# Listing start

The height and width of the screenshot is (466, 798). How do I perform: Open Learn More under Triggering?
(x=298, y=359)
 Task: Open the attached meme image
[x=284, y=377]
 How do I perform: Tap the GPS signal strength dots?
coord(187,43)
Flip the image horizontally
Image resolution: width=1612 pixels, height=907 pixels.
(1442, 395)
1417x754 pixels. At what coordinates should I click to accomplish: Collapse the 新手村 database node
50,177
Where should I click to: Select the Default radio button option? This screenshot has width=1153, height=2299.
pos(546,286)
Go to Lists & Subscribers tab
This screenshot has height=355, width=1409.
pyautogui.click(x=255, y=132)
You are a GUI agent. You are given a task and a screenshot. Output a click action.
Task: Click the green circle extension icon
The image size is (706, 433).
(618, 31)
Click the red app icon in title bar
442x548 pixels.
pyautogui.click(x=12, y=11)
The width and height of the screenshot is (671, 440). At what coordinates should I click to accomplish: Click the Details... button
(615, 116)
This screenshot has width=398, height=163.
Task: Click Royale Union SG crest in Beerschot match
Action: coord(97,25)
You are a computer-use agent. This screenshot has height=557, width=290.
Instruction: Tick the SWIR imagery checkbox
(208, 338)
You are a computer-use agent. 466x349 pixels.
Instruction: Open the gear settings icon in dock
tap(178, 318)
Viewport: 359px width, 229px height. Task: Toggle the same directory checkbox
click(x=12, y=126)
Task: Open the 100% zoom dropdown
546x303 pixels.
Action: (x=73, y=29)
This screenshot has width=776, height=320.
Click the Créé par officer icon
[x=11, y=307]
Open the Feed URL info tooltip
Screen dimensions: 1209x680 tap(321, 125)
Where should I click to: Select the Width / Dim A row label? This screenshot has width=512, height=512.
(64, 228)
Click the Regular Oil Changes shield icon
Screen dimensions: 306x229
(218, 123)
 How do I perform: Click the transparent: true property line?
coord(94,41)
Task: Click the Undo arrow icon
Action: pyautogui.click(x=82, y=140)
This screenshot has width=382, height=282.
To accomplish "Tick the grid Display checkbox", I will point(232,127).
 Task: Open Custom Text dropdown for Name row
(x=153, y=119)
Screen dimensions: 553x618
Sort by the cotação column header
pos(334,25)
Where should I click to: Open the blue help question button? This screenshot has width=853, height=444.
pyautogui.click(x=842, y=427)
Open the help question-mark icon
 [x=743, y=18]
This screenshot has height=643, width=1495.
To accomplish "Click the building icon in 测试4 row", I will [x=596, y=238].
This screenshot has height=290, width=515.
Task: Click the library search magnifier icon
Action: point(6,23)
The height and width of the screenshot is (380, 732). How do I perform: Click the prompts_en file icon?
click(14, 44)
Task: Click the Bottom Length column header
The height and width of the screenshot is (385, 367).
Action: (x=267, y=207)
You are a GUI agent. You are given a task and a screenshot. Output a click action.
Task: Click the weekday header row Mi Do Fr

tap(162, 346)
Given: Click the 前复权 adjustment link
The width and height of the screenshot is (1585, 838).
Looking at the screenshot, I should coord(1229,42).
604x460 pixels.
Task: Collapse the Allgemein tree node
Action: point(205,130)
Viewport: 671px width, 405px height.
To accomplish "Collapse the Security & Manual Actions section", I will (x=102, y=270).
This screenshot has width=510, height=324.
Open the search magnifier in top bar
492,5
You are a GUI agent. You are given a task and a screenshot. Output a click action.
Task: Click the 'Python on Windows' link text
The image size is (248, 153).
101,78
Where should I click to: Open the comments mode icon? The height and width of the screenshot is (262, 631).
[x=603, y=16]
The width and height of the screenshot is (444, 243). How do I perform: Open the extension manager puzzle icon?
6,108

# Listing end

:: To do ::
Please repeat all the rows above word for word.

:: Exercise result ::
The height and width of the screenshot is (466, 798). How do I perform: Open Learn More under Triggering?
(x=298, y=359)
 Task: Open the attached meme image
[x=284, y=377]
 How do I perform: Tap the GPS signal strength dots?
coord(187,43)
Flip the image horizontally
Image resolution: width=1612 pixels, height=907 pixels.
(1442, 395)
1417x754 pixels. At what coordinates should I click to accomplish: Collapse the 新手村 database node
50,177
Where should I click to: Select the Default radio button option? This screenshot has width=1153, height=2299.
pos(546,286)
Go to Lists & Subscribers tab
This screenshot has height=355, width=1409.
pyautogui.click(x=255, y=132)
You are a GUI agent. You are given a task and a screenshot. Output a click action.
Task: Click the green circle extension icon
The image size is (706, 433).
(618, 31)
Click the red app icon in title bar
442x548 pixels.
pyautogui.click(x=12, y=11)
The width and height of the screenshot is (671, 440). At what coordinates should I click to accomplish: Click the Details... button
(615, 116)
This screenshot has width=398, height=163.
Task: Click Royale Union SG crest in Beerschot match
Action: coord(97,25)
You are a computer-use agent. This screenshot has height=557, width=290.
Instruction: Tick the SWIR imagery checkbox
(208, 338)
You are a computer-use agent. 466x349 pixels.
Instruction: Open the gear settings icon in dock
tap(178, 318)
Viewport: 359px width, 229px height. Task: Toggle the same directory checkbox
click(x=12, y=126)
Task: Open the 100% zoom dropdown
546x303 pixels.
Action: (x=73, y=29)
This screenshot has width=776, height=320.
Click the Créé par officer icon
[x=11, y=307]
Open the Feed URL info tooltip
Screen dimensions: 1209x680 tap(321, 125)
Where should I click to: Select the Width / Dim A row label? This screenshot has width=512, height=512.
(64, 228)
Click the Regular Oil Changes shield icon
Screen dimensions: 306x229
(218, 123)
 How do I perform: Click the transparent: true property line?
coord(94,41)
Task: Click the Undo arrow icon
Action: pyautogui.click(x=82, y=140)
This screenshot has width=382, height=282.
To accomplish "Tick the grid Display checkbox", I will point(232,127).
 Task: Open Custom Text dropdown for Name row
(x=153, y=119)
Screen dimensions: 553x618
Sort by the cotação column header
pos(334,25)
Where should I click to: Open the blue help question button? This screenshot has width=853, height=444.
pyautogui.click(x=842, y=427)
Open the help question-mark icon
 [x=743, y=18]
This screenshot has height=643, width=1495.
To accomplish "Click the building icon in 测试4 row", I will [x=596, y=238].
This screenshot has height=290, width=515.
Task: Click the library search magnifier icon
Action: point(6,23)
The height and width of the screenshot is (380, 732). How do I perform: Click the prompts_en file icon?
click(14, 44)
Task: Click the Bottom Length column header
The height and width of the screenshot is (385, 367).
Action: (x=267, y=207)
You are a GUI agent. You are given a task and a screenshot. Output a click action.
Task: Click the weekday header row Mi Do Fr

tap(162, 346)
Given: Click the 前复权 adjustment link
The width and height of the screenshot is (1585, 838).
Looking at the screenshot, I should coord(1229,42).
604x460 pixels.
Task: Collapse the Allgemein tree node
Action: point(205,130)
Viewport: 671px width, 405px height.
To accomplish "Collapse the Security & Manual Actions section", I will (x=102, y=270).
This screenshot has width=510, height=324.
Open the search magnifier in top bar
492,5
You are a GUI agent. You are given a task and a screenshot. Output a click action.
Task: Click the 'Python on Windows' link text
The image size is (248, 153).
101,78
Where should I click to: Open the comments mode icon? The height and width of the screenshot is (262, 631).
[x=603, y=16]
The width and height of the screenshot is (444, 243). How do I perform: Open the extension manager puzzle icon?
6,108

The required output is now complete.